* Provided text:
◆ ◆ ◆ ◆ ◆

Note: The dependent variable is the salience attributed to either the left-right economic dimension or the socio-cultural dimension (GAL/TAN) by a party. Table entries are regression coefficients estimated with OLS method corrected for within-country variation with country dummy variables (not shown here) and robust standard errors clustered by party (in parenthesis). *p < .05; **p < .01; ***p < .001.
Model 1 also returns a negative and statistically significant coefficient (b = −0.14; p < .01) for leader domination. This suggests that, on average, LDPs award less emphasis to an issue dimension vis-à-vis ADPs. Furthermore, the coefficient for vote share is positive and statistically significant throughout all three model specifications. Following Wagner and Meyer (2014), this could indicate that larger parties, endowed with additional money, media, and personnel resources, are better equipped than smaller ones to emphasize a wide array of issues. Additionally, it may point to a substantive difference between mainstream and niche parties’ salience strategies, with the latter displaying a narrower issue profile.
Turning to H2
8
, the results from Model 2 go into the hypothesized direction. They indicate that LDPs de-emphasize an internally divisive issue dimension to a significantly larger extent than parties in which the balance of power leans toward the party activists. First, the interaction term between intra-party dissent and leader domination is negative and statistically significant (b = −0.08; p < .05). Second, a closer examination of the marginal effects plot adds crucial information for substantive interpretation. Figure 1 illustrates that the negative effect of intra-party dissent on salience becomes statistically significant only for values of leader domination greater than 3. This is important, as it suggests that low-salience strategies designed to stash internal divisions may be ineffective in strongly ADPs. As my argument goes, I believe this to reflect the horizontal nature of these party organizations. Leaders in ADPs are more likely to face unwavering opposition when dealing with internal disagreement over the party line. The resulting salience awarded to the issue may thus reflect the hampered responsiveness of the party organization, as leaders find it impossible to mold such principled preferences. Additionally, the marginal effects plot also indicates that the negative effect is significantly larger for markedly LDPs (leader domination equal to or greater than 9.5) vis-à-vis moderately activist-dominated ones (leader domination equal to 4). The same holds for ‘fully’ LDPs (10) compared to parties with a leader domination score equaling 4.5. Substantially, this suggests that also leaders in moderately ADPs encounter more challenges in amending their issue agenda than their leadership-dominated counterparts. Interestingly, however, this holds only for leaders exerting full control over the party line. Faced with no counterbalances to their vote-seeking objectives (Schumacher et al., 2013), they are significantly more effective in de-emphasizing the divisive dimension, ultimately highlighting the role of intra-party power relationships in shaping inter-party competition. Average Marginal effect (AME) of intra-party dissent on issue dimension salience at varying levels of leader domination. Note: Confidence intervals computed at 95% level.

◆ ◆ ◆ ◆ ◆

* Given information:
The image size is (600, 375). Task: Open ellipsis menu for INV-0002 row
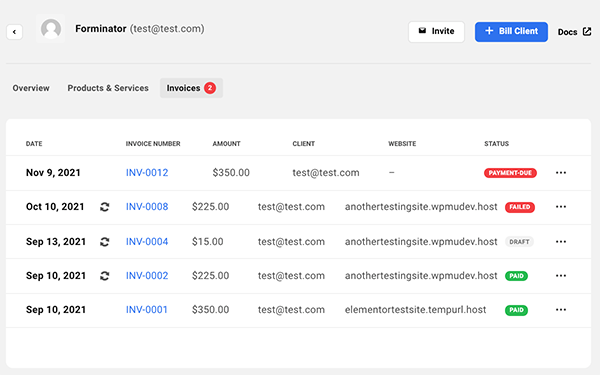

◆ ◆ ◆ ◆ ◆

* What is asked:
According to the provided text, for which values of leader domination does the negative effect of intra-party dissent on salience become statistically significant?

* The reply:
Only for values of leader domination greater than 3.